“And why are you here in this wild place, Hana san? Have you given up your work?”
Her bewildered look! I can see it now.
“How can I tell? I—I came. I was told it must be.”
“You are resting here? You go back?”
“Let us talk of other things, Hay sama. How I am glad to see you!” I could get nothing more from her than that.
Silence and the little noises of dropping charcoal, and the softness of her in my arms. It was a renewal of that passionate intimacy which had left a wound in the very heart of my soul.
We talked into the small hours,—so much to say, so much to hear, and time passed—hours, days— How could I tell? And then as fatigue and quiet and warmth overpowered all my resolution she put her arms about me and gathered me to her bosom and the night melted into passion and passion into dream and the dark stole past us on noiseless feet.
I waked in a chill dawn alone, disillusioned and abashed, dragged back violently to a thing I had forgotten and abhorred. The room was empty, a cold wind blowing through the tattered paper of the window, and when I called, no answer. The two women had gone with the night. No food, no fire, dead ash in the hibachi, emptiness and the squalid decay of a wooden house long forgotten.

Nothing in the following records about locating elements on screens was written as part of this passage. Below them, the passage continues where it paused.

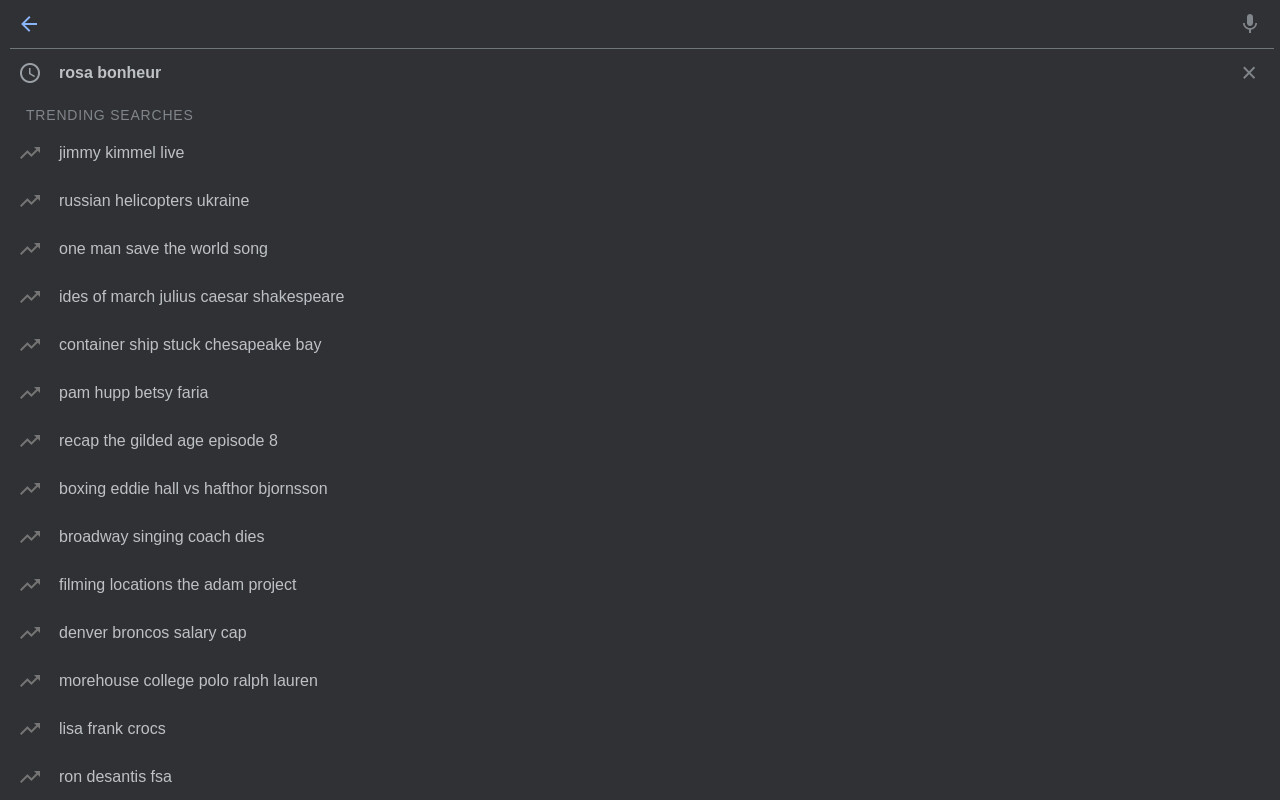Select recent search 'rosa bonheur'
Screen dimensions: 1280x800
tap(640, 73)
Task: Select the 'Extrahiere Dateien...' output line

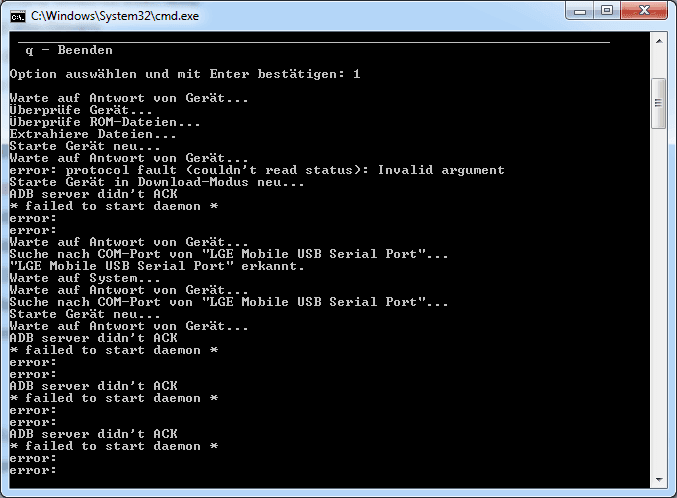Action: tap(93, 134)
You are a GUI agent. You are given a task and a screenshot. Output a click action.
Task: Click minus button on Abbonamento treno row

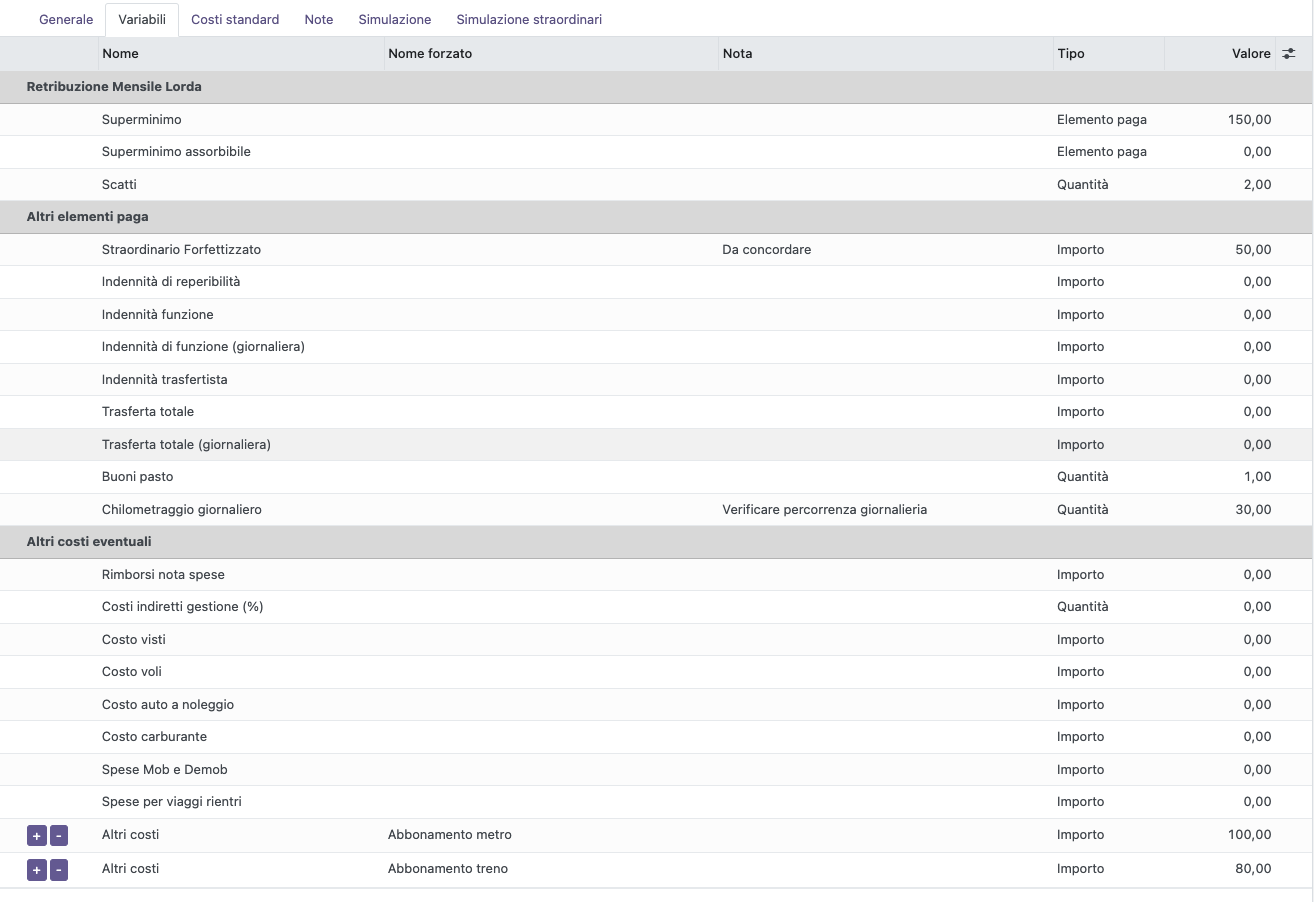click(x=59, y=870)
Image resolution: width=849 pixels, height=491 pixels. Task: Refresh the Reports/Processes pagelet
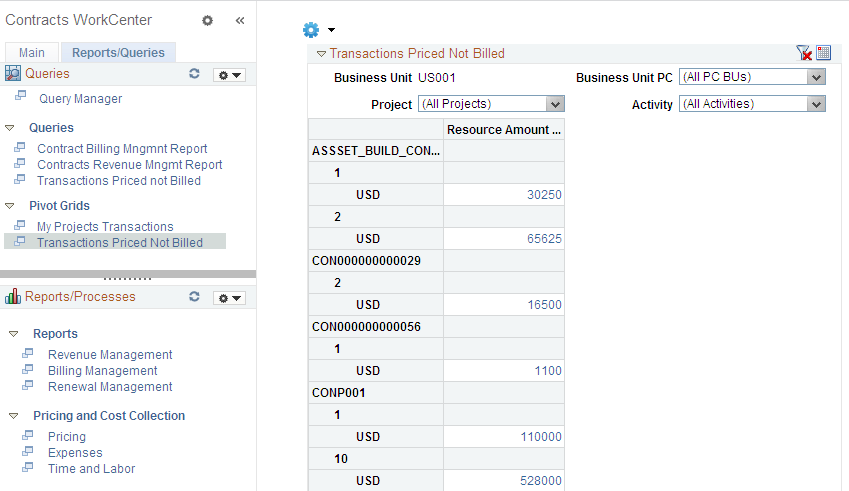click(x=195, y=297)
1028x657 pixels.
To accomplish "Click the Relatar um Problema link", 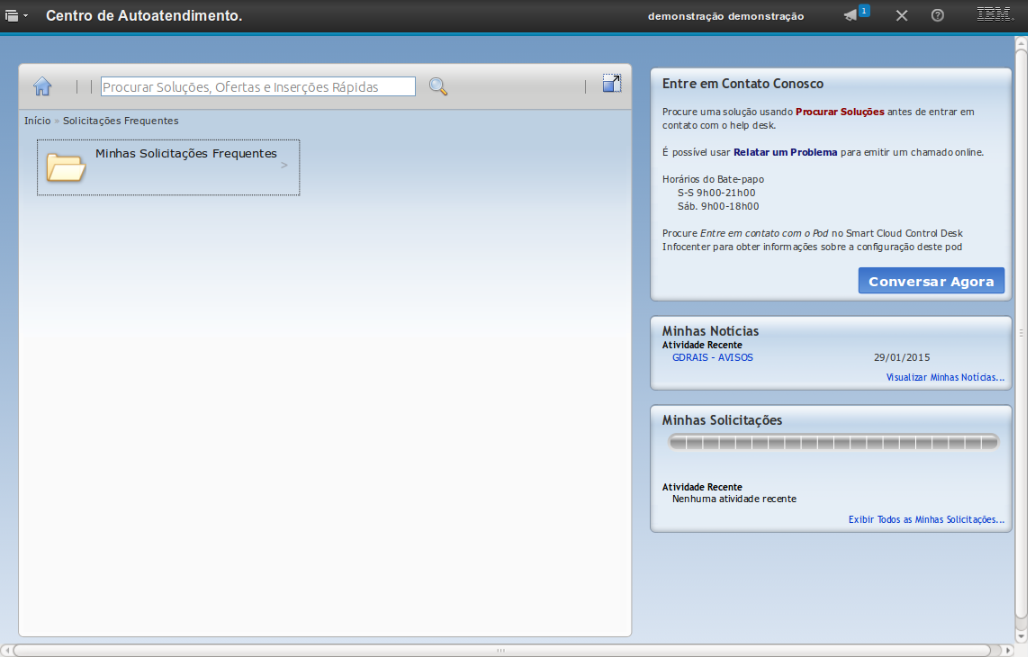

What had a beauty of Tokyo been doing in such a place?
Fear of the loneliness seized me. I went out quickly without looking after me, then at the twist of the path turned and saw—desolation and waving weeds and a bough of some bush thrust through the window that had taken root within. I pushed on toward Naniwa, sick at heart.
It was at that moment a thought shot through me and chilled my blood. When Arima and I had visited Naniwa it had taken us exactly two hours from his house to the monastery hill. But yesterday I had walked for many hours, and to-day seemed no nearer my goal. Grey interminable moorland stretched before me with a mountain blocking the way at a distance and other tossing peaks beyond. Where was I? Where was Naniwa? Might I not walk for ever and ever in widening circles to a lost goal? The ground whispered with evil in every blade of grass. It hissed in the rustle of dry squat bushes. And last night—last night! There were reasons why that memory brought horror and shame to be my companions on the right and left. But I went on from sheer inability to consider what else I must do.